Crise anglophone : Des options constitutionnelles comme voie d’extinction

Un groupe de Camerounais ayant une expérience dans les domaines de la paix, des droits de l’homme et de la résolution des conflits politiques propose une série de mesures structurelles, de nature politique, juridique et éducative.

Scène de violences dans le NOSO

Peut-on envisager des itinéraires de pardon et de réconciliation dans le cadre de la crise sociopolitique qui secoue les régions du Sud-Ouest et du Nord-Ouest du Cameroun depuis 2016 ? Comment la dynamique du pardon et de la réconciliation peut-elle être porteuse d’une action de réconciliation sociale et politique dans ces zones ? L’initiative désignée « Projet sur les options constitutionnelles » aide à comprendre les tensions spécifiques à l’Afrique et montre comment la réconciliation est une urgence et une nécessité aujourd’hui. Paul Nana Simo, son coordinateur, utilise la métaphore de «l’arbre à palabre». « Nous sommes convaincus qu’en distribuant et en échangeant pacifiquement nos points de vue différents, sur les questions importantes qui touchent le pays, nous pouvons trouver un terrain d’entente », assure-t-il d’emblée.

« Passages obligés »
Pour le spécialiste camerounais, la crise anglophone est à inscrire dans un schéma de rivalités politico-culturelles. Sur le terrain, la situation a dépassé le simple point de vue historique ou politique pour s’imbriquer dans le microcosme de la quête de l’identité culturelle et sociale. «La crise a été causée principalement par des plaintes sur le respect des institutions anglo-saxonnes (dans l’utilisation des langues, officielles, l’éducation et la justice) et non par le sous-développement socio-économique», avance Paul Nana Simo.

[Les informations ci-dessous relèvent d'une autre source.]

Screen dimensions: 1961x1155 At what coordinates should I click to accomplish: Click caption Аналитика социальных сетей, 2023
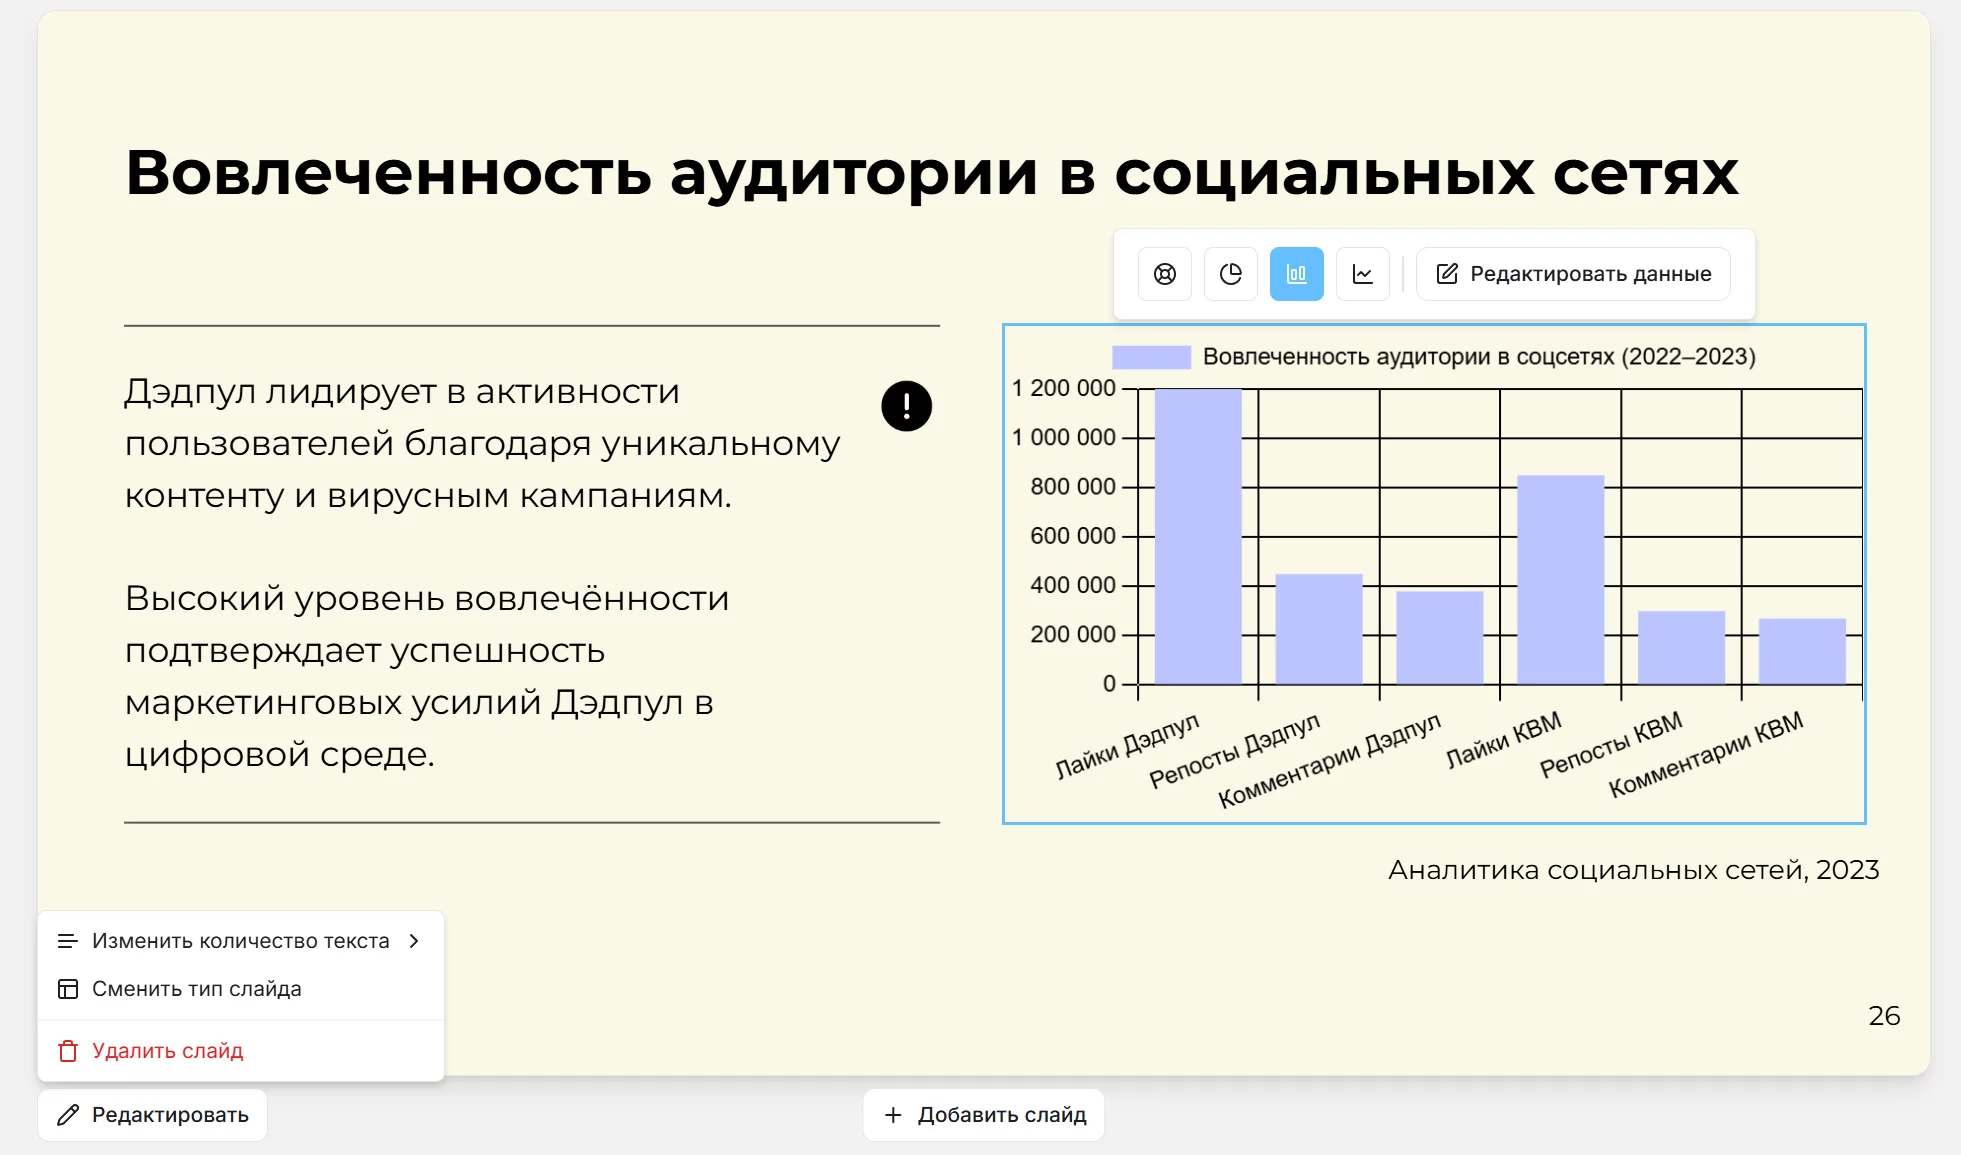pos(1633,870)
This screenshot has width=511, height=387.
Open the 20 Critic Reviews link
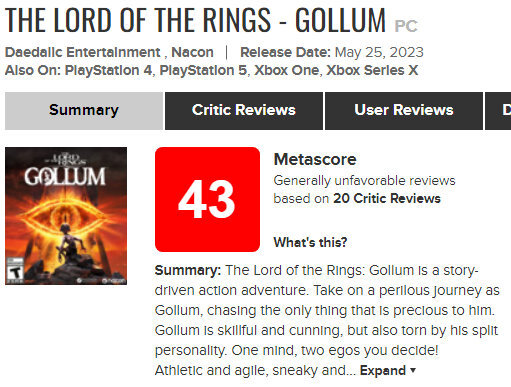[x=387, y=198]
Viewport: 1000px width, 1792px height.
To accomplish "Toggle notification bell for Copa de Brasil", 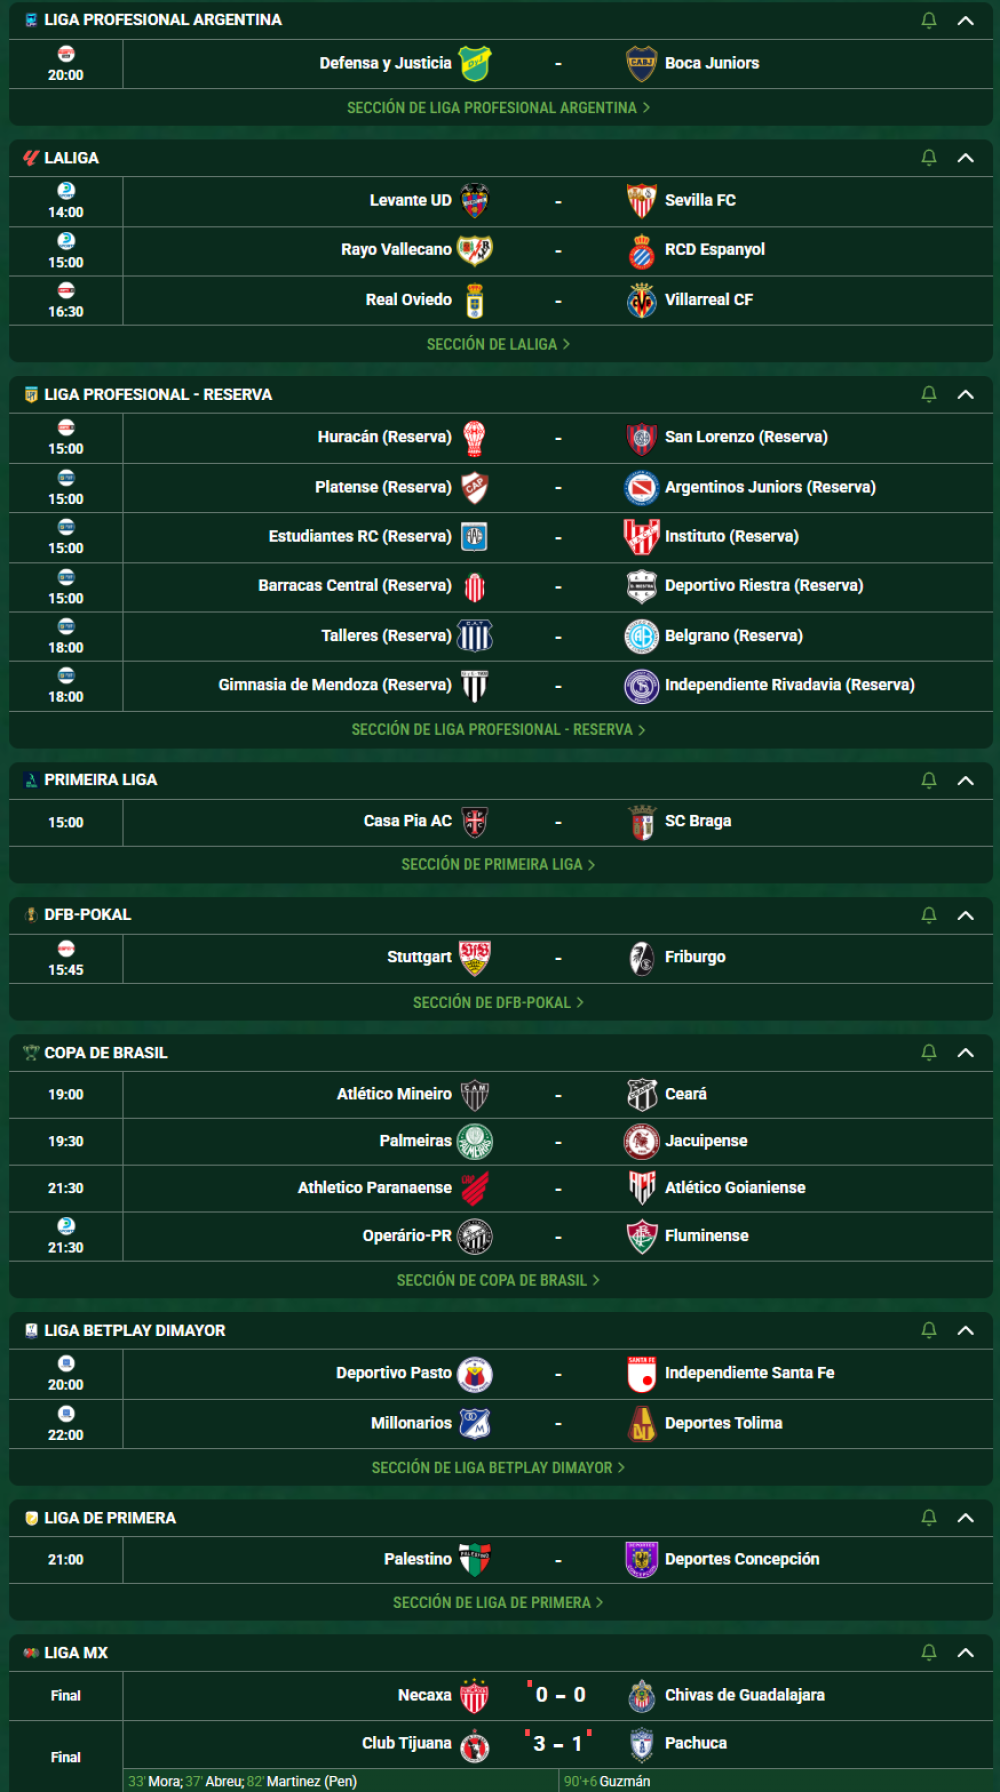I will (x=929, y=1052).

Au terme de l’étude qu’il a coordonnée, il ressort que la construction de la paix au Nord-Ouest et au Sud-Ouest exige une série de mesures structurelles, de nature, juridiques, politiques et éducatives. «Pour que les lois camerounaises répondent aux besoins des droits français et anglo-saxon/Common Law, elles doivent être rédigées par des experts juridiques, simultanément dans les deux langues officielles et leurs langues juridiques (bijuridisme législatif); elles ne doivent pas être écrites dans une langue et puis traduites dans l’autre», propose-t-il.

Bien plus, les transformations opérées par le contexte de guerre dans la partie anglophone du Cameroun impliquent la surveillance de l’éducation en tant que source de conflits. Paul Nana Simo tient pour vrai l’idée selon laquelle « les systèmes éducatifs et les écoles classiques francophones et anglophones présentent des différences dans leurs méthodes d’enseignement ». Alors, « pour faire la paix en préservant les spécificités des systèmes éducatifs, il faut valider et confirmer ces différences ».

Dans un autre développement, l’étude montre que les instruments majeurs de la restauration de la paix au Nord-Ouest et au Sud-Ouest du Cameroun restent des institutions politiques dont le devoir essentiel est la mise en place et la gestion d’un ordre sociale décentralisée. « Dans plusieurs pays du monde, les compétences et attributions sont distinguées aux régions de manière différente, en tenant compte de leurs spécificités linguistiques, culturelles, historiques ou autres. Cela peut être fait même au sein des États unitaires et a été utilisé avec succès dans les processus de paix pour résoudre les conflits liés aux revendications d’autonomie des régions», suggère Paul Nana Simo.